I believe that the world of F2P computer games online demonstrates a similar principle to the way PDF sales of RPGs work. They offer the product for free to all, but count on occasional so-called “whales” to actually do the buying....as it turns out 95% of people don’t pay anything, but 5% pay far, far more than is normal. In a sense, the crowd that decides "I will support this" ends up paying for the freeloader's experiences. In RPG PDFs I think a similar phenomenon happens, in which the pirate crowd all gets a free copy, but the much smaller portion of dedicated and honest fans actually end up paying a cost that is disproportionate to the perceived worth, precisely because there is almost no price point that can beat "free." 
Thus that $18 price tag is set in the hope that 500 real fans with money will buy the game over time, even though 4,000 others have downloaded it at Demonoid or something. The 4,000 pirates will never buy a game, plain and simple (or at best a very tiny percentage of them may cave in to guilt).

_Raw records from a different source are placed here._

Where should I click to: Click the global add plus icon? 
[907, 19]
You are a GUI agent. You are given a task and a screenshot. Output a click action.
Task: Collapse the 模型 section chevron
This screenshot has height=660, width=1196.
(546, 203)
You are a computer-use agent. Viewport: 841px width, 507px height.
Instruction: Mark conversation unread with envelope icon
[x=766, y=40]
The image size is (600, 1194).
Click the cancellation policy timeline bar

And meanwhile, ventures like the $1 Legend rulebook will generate a ton of cheap sales, but the revenue is pathetic; it’s actually turned into an advertisement for the game's other more reasonably priced line of $12 PDF supplements, in the hope that some of those $1 sales will hook people onto more books bought legitimately. Not a bad strategy....but also quite a gamble.

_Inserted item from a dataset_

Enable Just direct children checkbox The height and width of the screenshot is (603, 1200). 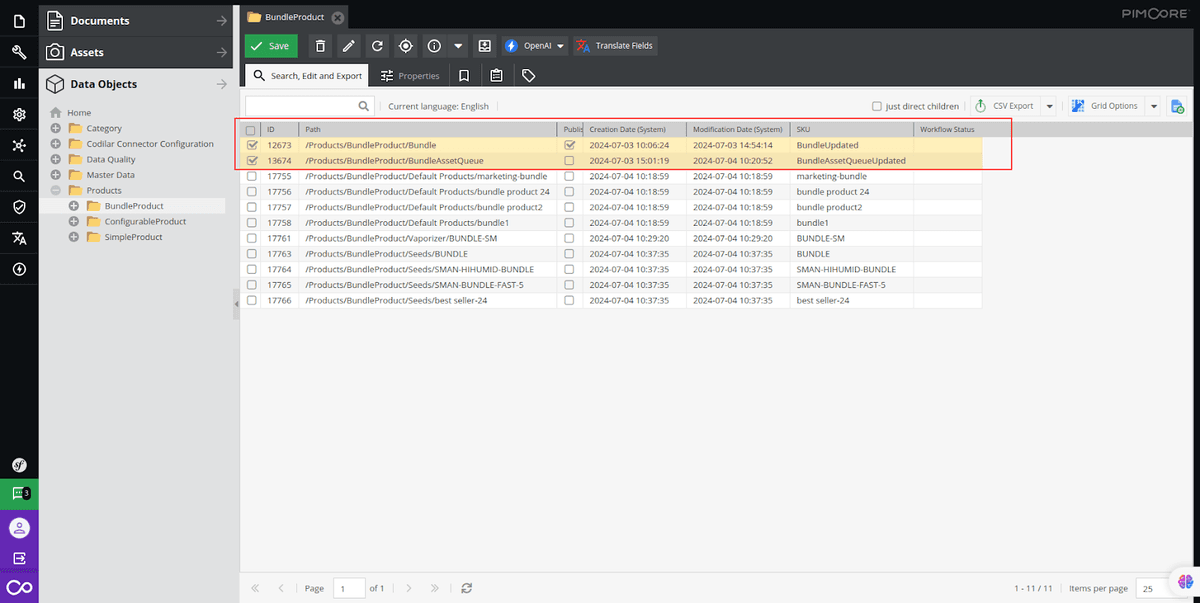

FUN FACTS ABOUT PDF SALES FIGURES

Interested in seeing how many downloads a fairly well-known product's PDFs get over time? Places like Rpgnow don't usually offer up actual figures to anyone except their participating publishers, but two other sites do. Chaosium offers a download figure for its PDFs right here (to show off the BRP listings). Note that it's Big Gold Book PDF of BRP has had 904 total downloads to date, and another 514 from a separate listing for another release of the PDF (one which I think was revised with bookmarks?)

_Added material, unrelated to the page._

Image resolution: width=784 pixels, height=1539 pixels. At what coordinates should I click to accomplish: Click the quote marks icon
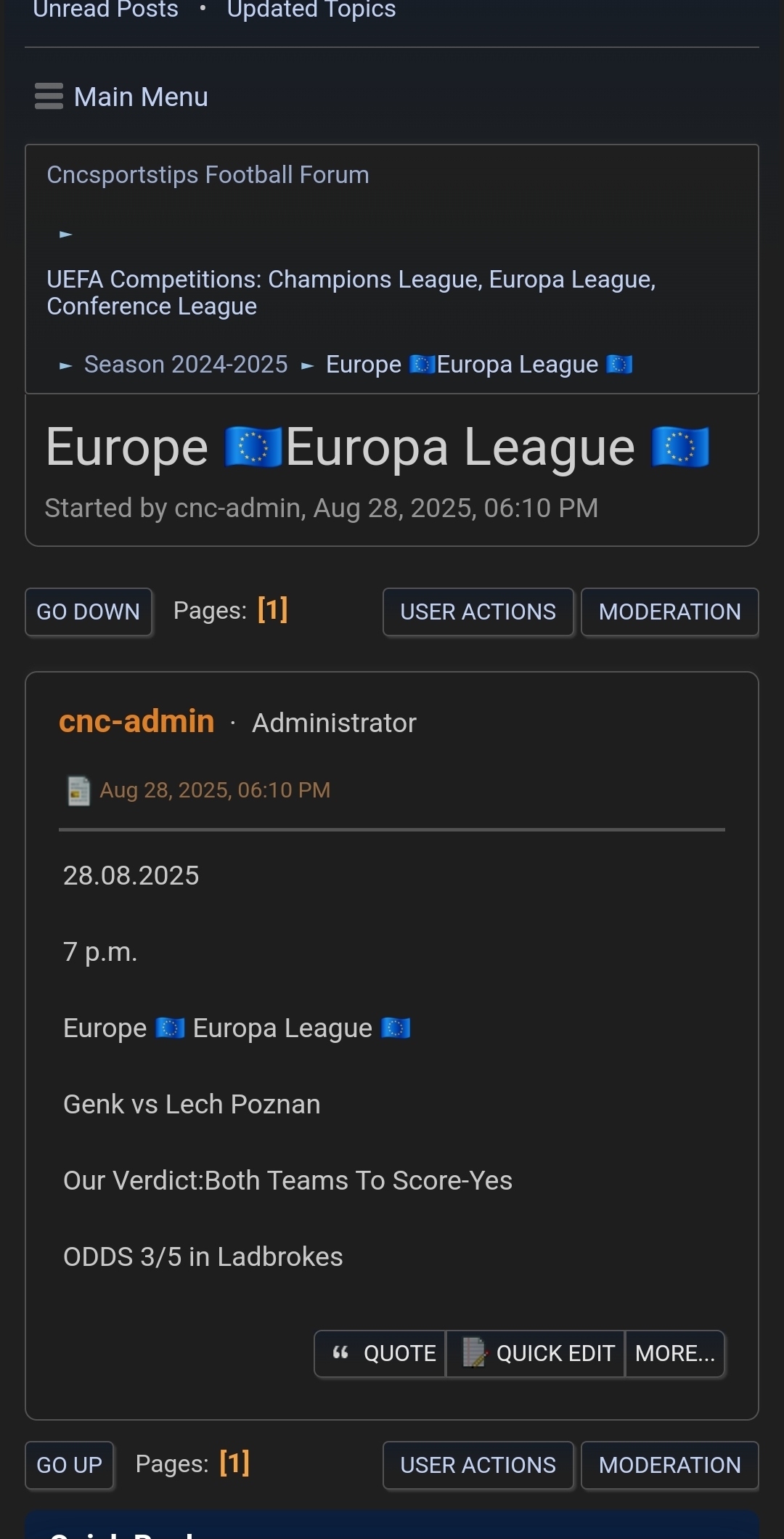coord(340,1353)
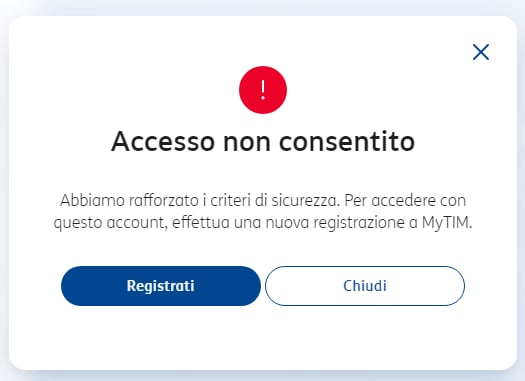This screenshot has height=381, width=525.
Task: Click the grey backdrop outside the dialog
Action: coord(263,7)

Then take a look at Outpost 19, a module for BRP. It's had 198 downloads. Curiously it's free PDF of handout (stuff to use with the module) has had over 2100 downloads. Maybe because its free, or people wanted to get a sense of what the module is like based on its supplemental offerings (Chaosium doesn't offer free previews like rpgnow and e23). Hopefully not because 1900 people pirated it and needed the handouts....but based on some figures I've seen, I'd believe it.

Magic World now has 199 downloads as of this time. That's very heartening to know that that many people are interested even before a print edition is out.

Steve Jackson Games offers a similar tracker on their site. You can check it out here. This one lets you play with the parameters a bit, but its interesting that over an eight year span the best selling PDF is GURPS Starships with 1,802 copies. Don't let the fact that the 20th most popular book in that same period is GURPS Supers with 978 downloads. This means that every other product on e23 has sold less than GURPS Supers.  

Yes....just under 2,000 copies for the top selling PDF for a game that I think could arguably be considered one of the iconic Big Five of the RPG hobby (D&D, Hero, GURPS, World of Darkness and Pathfinder....my list, definitely open to interpretation), and the #20 spot holds at 978 copies sold, which means that the 150+ other books on the site, plus all the affiliate publishers with products on e23, are under that 978 number. 

If you're interested in doing the footwork sometime, go dig through some torrent sites that host downloads with RPG PDFs, and which track number of downloads. It will be very sobering. 

There are a lot of gamers out there. But most of them are cheapskates and pirates (at least, in netspace). *

Anyway, if you think big publishers are still selling five digit sales regularly....or that PDFs regularly even break four digit sales numbers, looking at some stats like this can be sobering.  Given that the majority of GURPS PDFs are priced at $10 or less (and only the core 4th edition manuals are more expensive) it's hard to suggest their figures are low entirely due to price point.

I do wonder if Steve Jackson Games would have better sales numbers on One Book Shelf, though. Worth thinking about.